Sin embargo, en los parlantes, no es Johann Strauss lo que suena: no es una gran orquesta ni es Viena. Es la orquesta de Juan D’Arienzo tocando un valsecito muy nuestro. En el paso del sueño a la concreción, solamente la idea del vals perdura; lo demás, ha cambiado todo. Pero el sueño fue netamente popular y su concreción posterior no lo es menos. El sueño (la madre, en la cama, sueña despierta) remite a lo que, desde su punto de vista al menos, se presiente como sublime; a la hora de bailar, no obstante, de enlazarse y empezar a dar los pasitos laterales de rigor, lo sublime es relegado; para la baldosa rugosa del piso del club, tanto mejor resulta El rey del compás.

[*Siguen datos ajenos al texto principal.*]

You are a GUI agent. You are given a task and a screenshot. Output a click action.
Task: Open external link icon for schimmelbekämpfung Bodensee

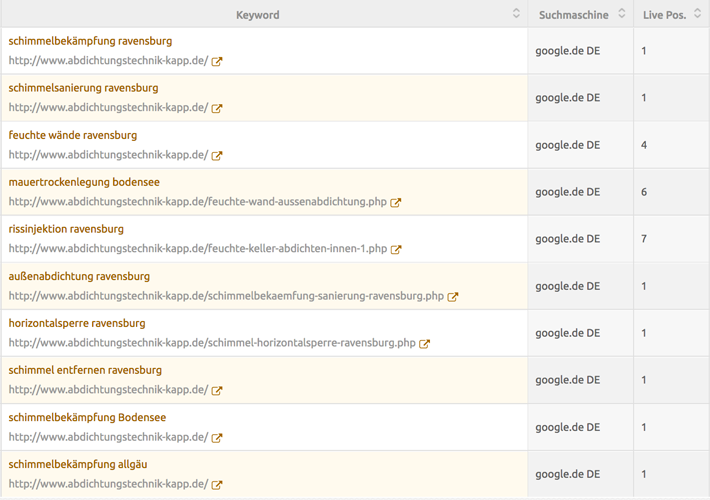[217, 437]
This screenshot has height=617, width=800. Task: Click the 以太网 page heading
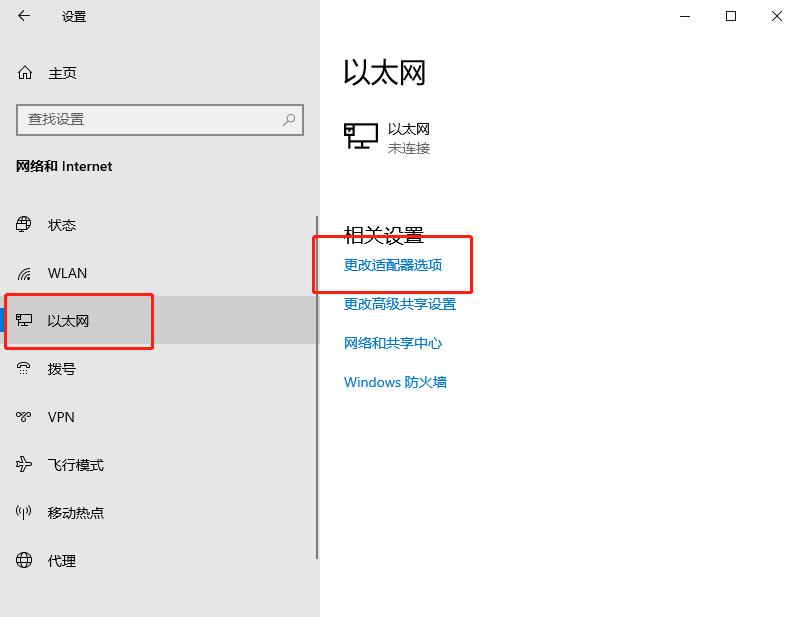point(384,73)
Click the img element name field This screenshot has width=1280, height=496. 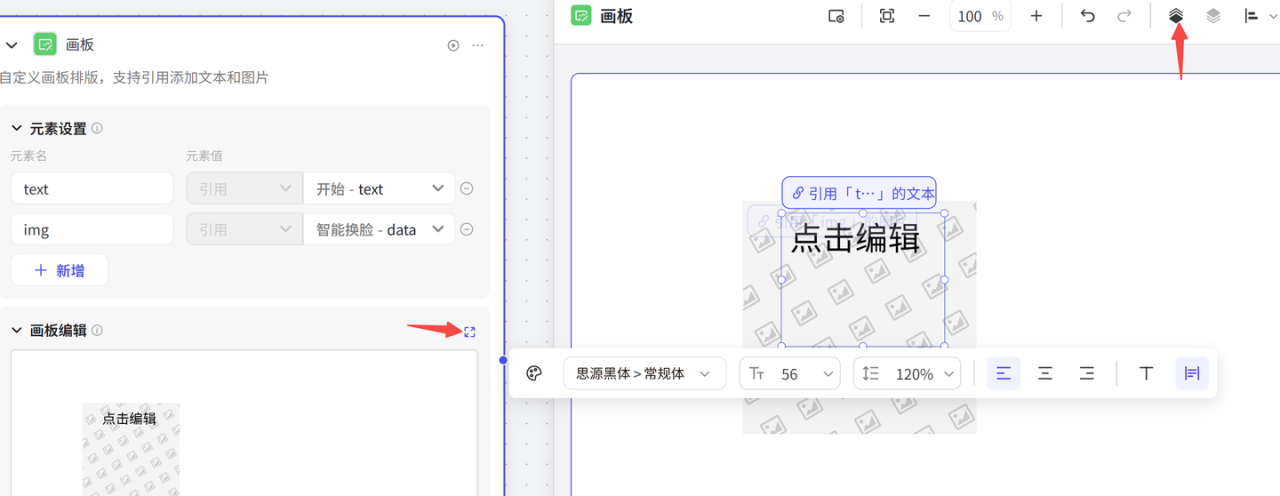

No es que la realidad de los hechos haya venido a traicionar lo soñado, no es que lo haya disminuido, tampoco lo ha defraudado. El sueño popular fue perfecto como sueño, y eso supuso a Johann Strauss (tarareado). Luego ese sueño, hecho realidad, no dejó de ser perfecto; para serlo, sin embargo, debió deslizarse hacia Juan D’Arienzo: concretarse en una realidad popular. Como si hubiese en todo eso la sabiduría de un desacople necesario: el proyecto y su ejecución tienen por necesidad que discordar, la fantasía más cabal es la que no espera verse consumada bajo un criterio de reproducción absoluta.

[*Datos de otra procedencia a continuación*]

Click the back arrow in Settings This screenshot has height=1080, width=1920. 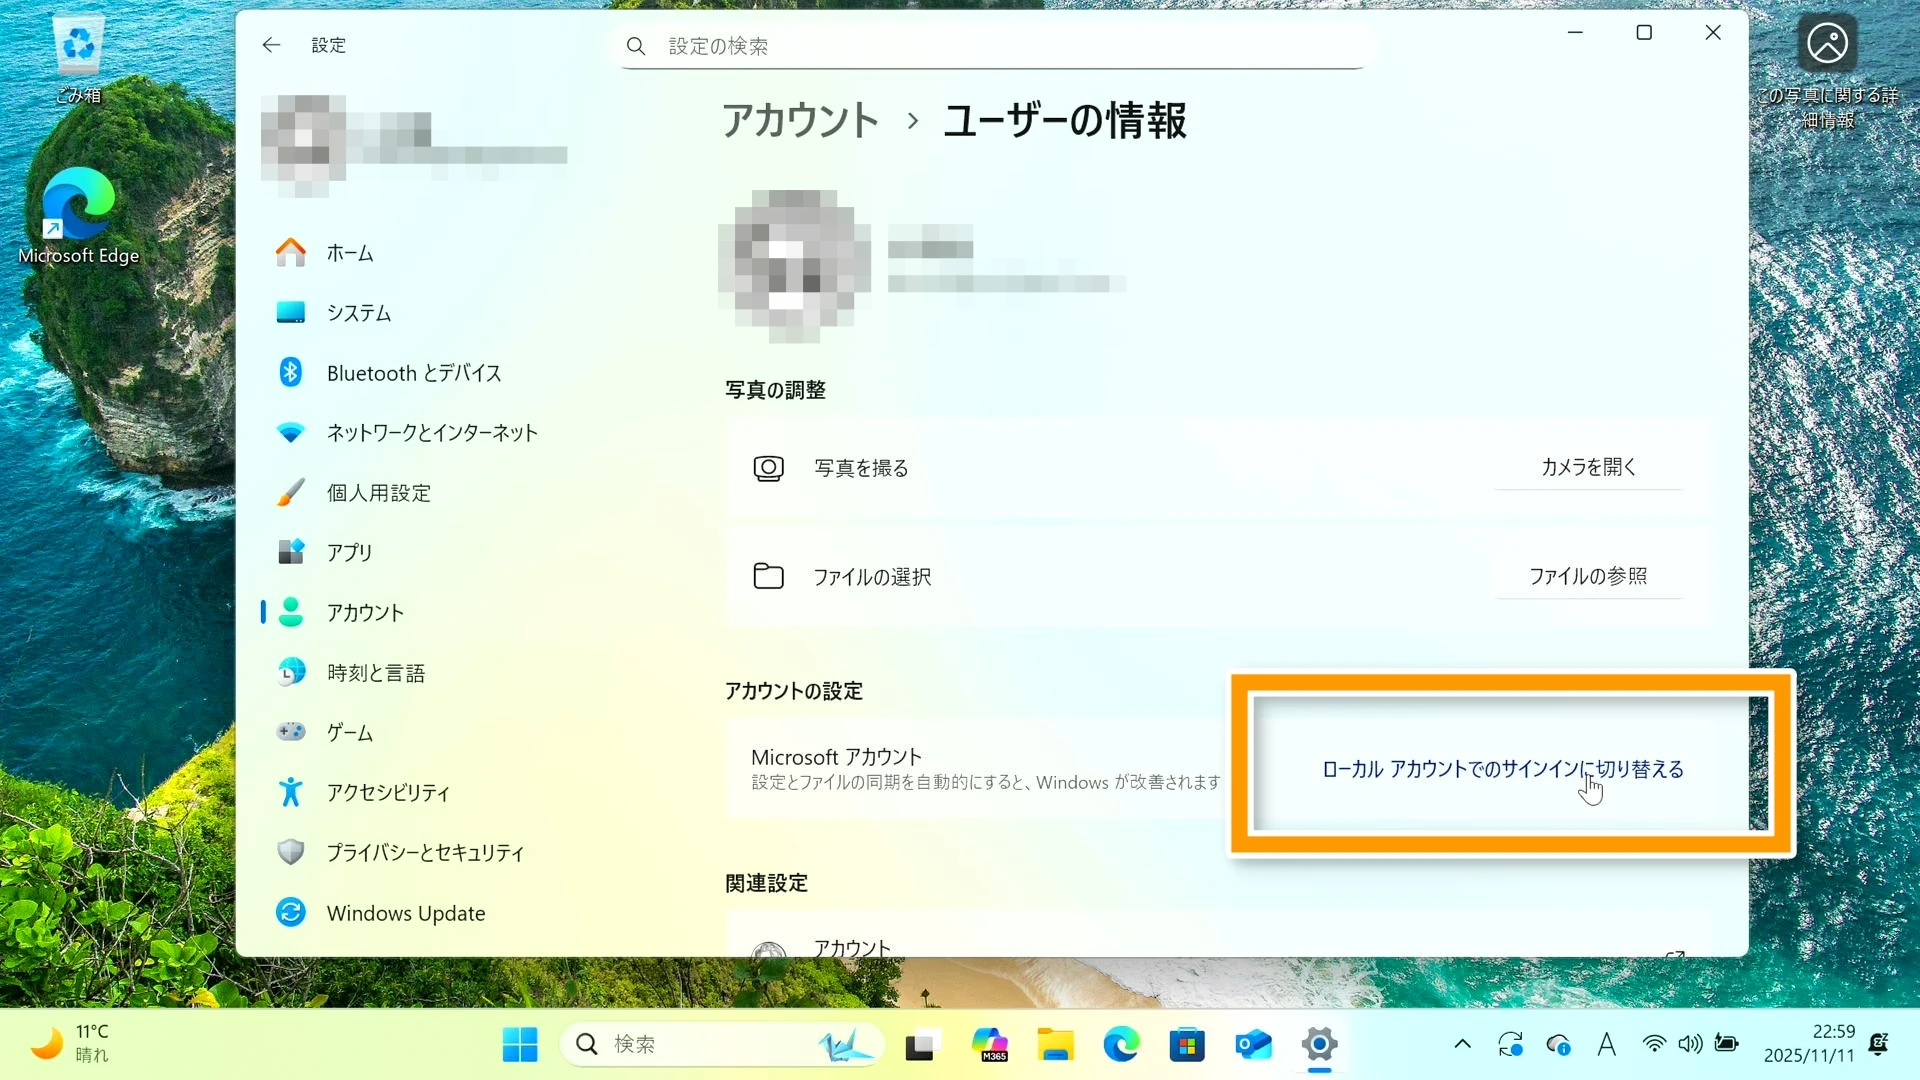tap(271, 45)
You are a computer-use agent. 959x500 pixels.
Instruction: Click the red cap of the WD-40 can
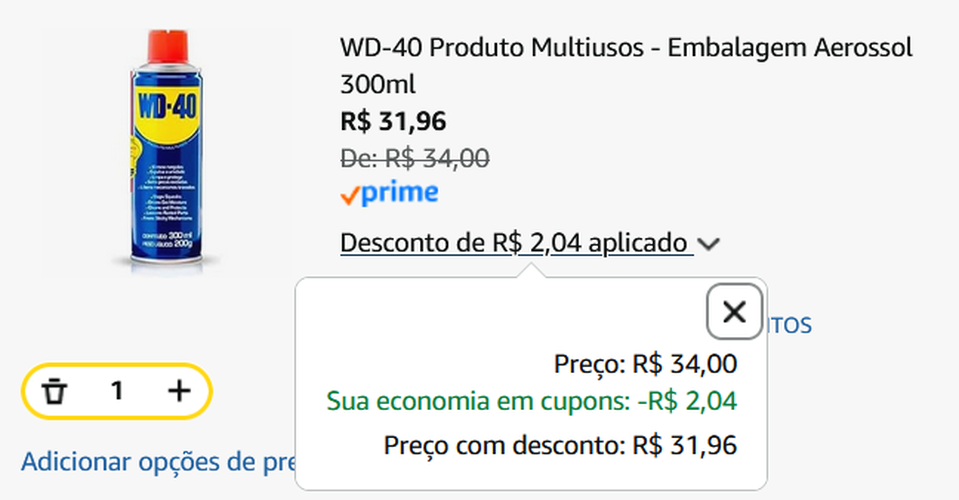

En los días posteriores, no dejo de darle vueltas al tema. Y lo cierto es que sigue ahí, rondando en lo que pienso, cuando, para mi suerte, me pongo a leer el Romance de la negra rubia de Gabriela Cabezón Cámara. Pocas veces la literatura ha contado con tanta verdad y tan desde adentro la crudeza de la realidad social de los más postergados, los marginados, los sumergidos, los destratados. Pero, como no se trata de realismo llano, sino del lenguaje y sus formas, de crear voces y mundos, la novela se hunde en los materiales de esa realidad para plasmar el proceso en que, con esos materiales, se va pudiendo elaborar un mito. Luego, lo que hace no es estudiar ese mito, tampoco examinarlo, tampoco denunciarlo; lo que hace es narrar su producción y, al mismo tiempo, en parte al menos, producirlo ella misma. De la violencia de toda postergación social se pasa a una violencia manifiesta y declarada, al servicio de la represión; esa violencia suscita resistencia y sacrificio; esa resistencia y ese sacrificio motivan un prestigio; de ese prestigio va a ir surgiendo toda una mitología.

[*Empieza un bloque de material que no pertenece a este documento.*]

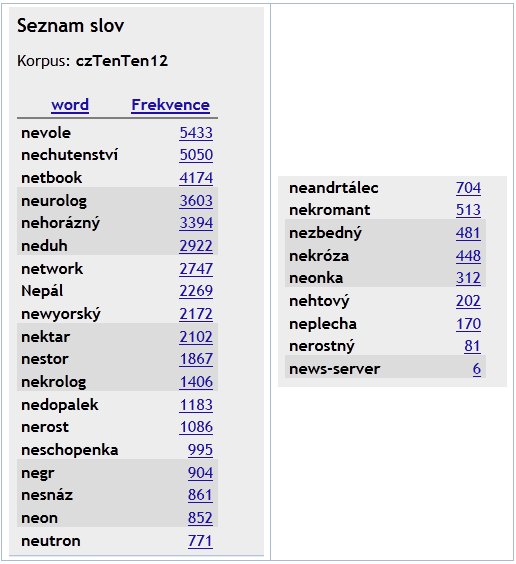Open frequency 481 for nezbedný
Image resolution: width=516 pixels, height=564 pixels.
pyautogui.click(x=468, y=233)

Los dos movimientos, el de la película de Celina Murga y el de la novela de Cabezón Cámara, se unieron en mí en una sola secuencia de lo popular (aunque se trata de dos inflexiones, dos registros de lo popular visiblemente distintos). Veo primero la conversión de un sueño en realidad, leo después la conversión de la realidad en mito. Son cuestiones que voy tratando de entender un poco mejor, para entender un poco mejor algunas de las cosas que pasan.